++++ Extracted information
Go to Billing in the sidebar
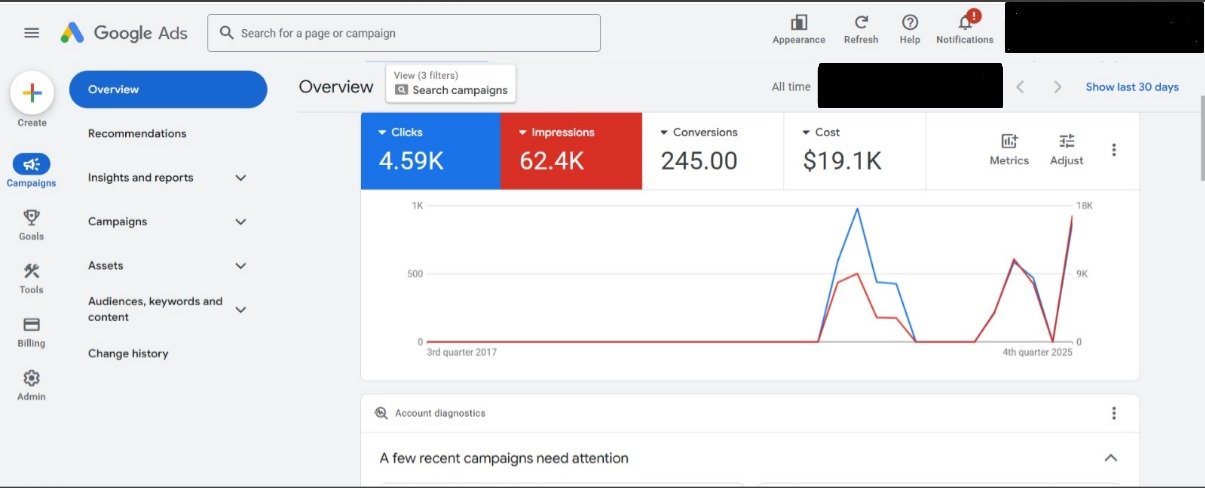Image resolution: width=1205 pixels, height=488 pixels. pos(31,325)
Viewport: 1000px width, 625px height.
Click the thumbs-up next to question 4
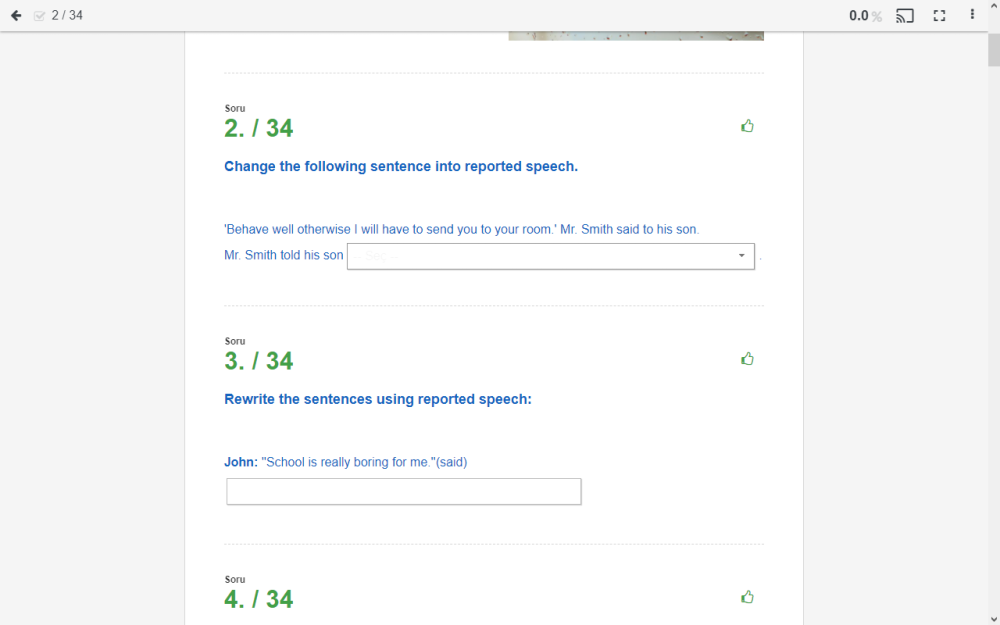[x=747, y=597]
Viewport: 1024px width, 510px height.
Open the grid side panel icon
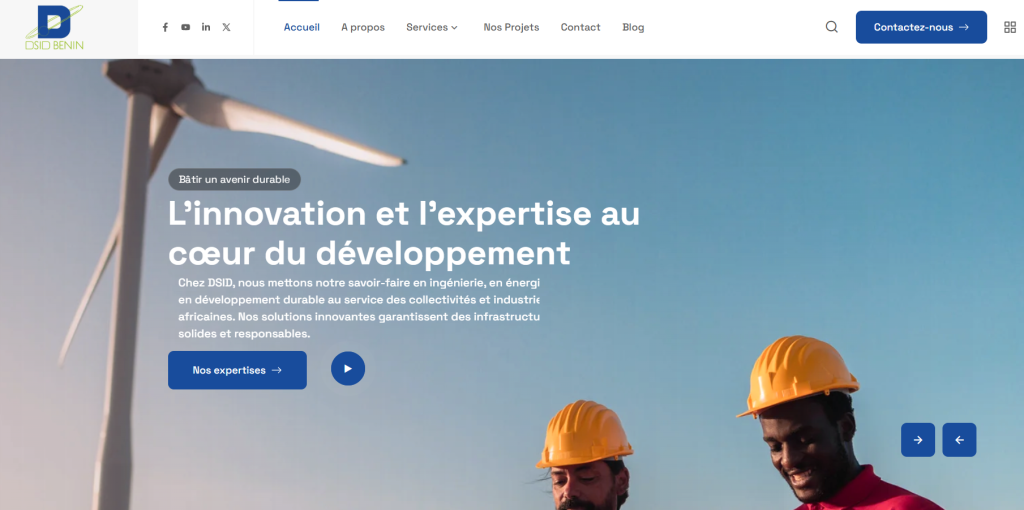(1010, 27)
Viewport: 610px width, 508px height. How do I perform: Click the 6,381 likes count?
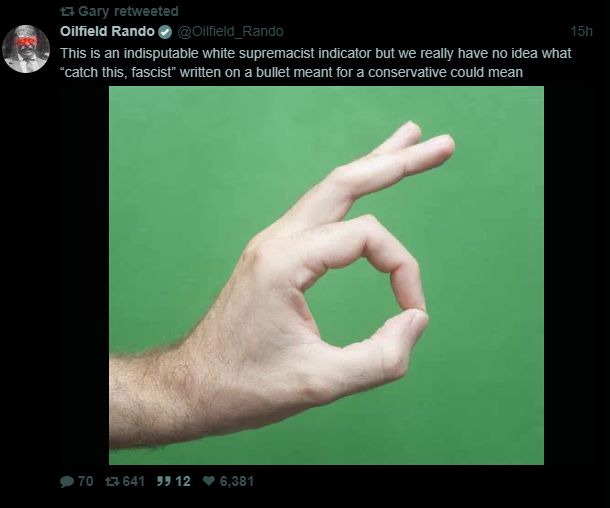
++++++++
Without including any pictures, output each entry above exactly as it appears.

Go to Billing in the sidebar
Image resolution: width=1205 pixels, height=488 pixels. pos(31,325)
Viewport: 1000px width, 625px height.
Click the thumbs-up next to question 4
[x=747, y=597]
Viewport: 1024px width, 510px height.
Open the grid side panel icon
(1010, 27)
Viewport: 610px width, 508px height. How do I perform: Click the 6,381 likes count?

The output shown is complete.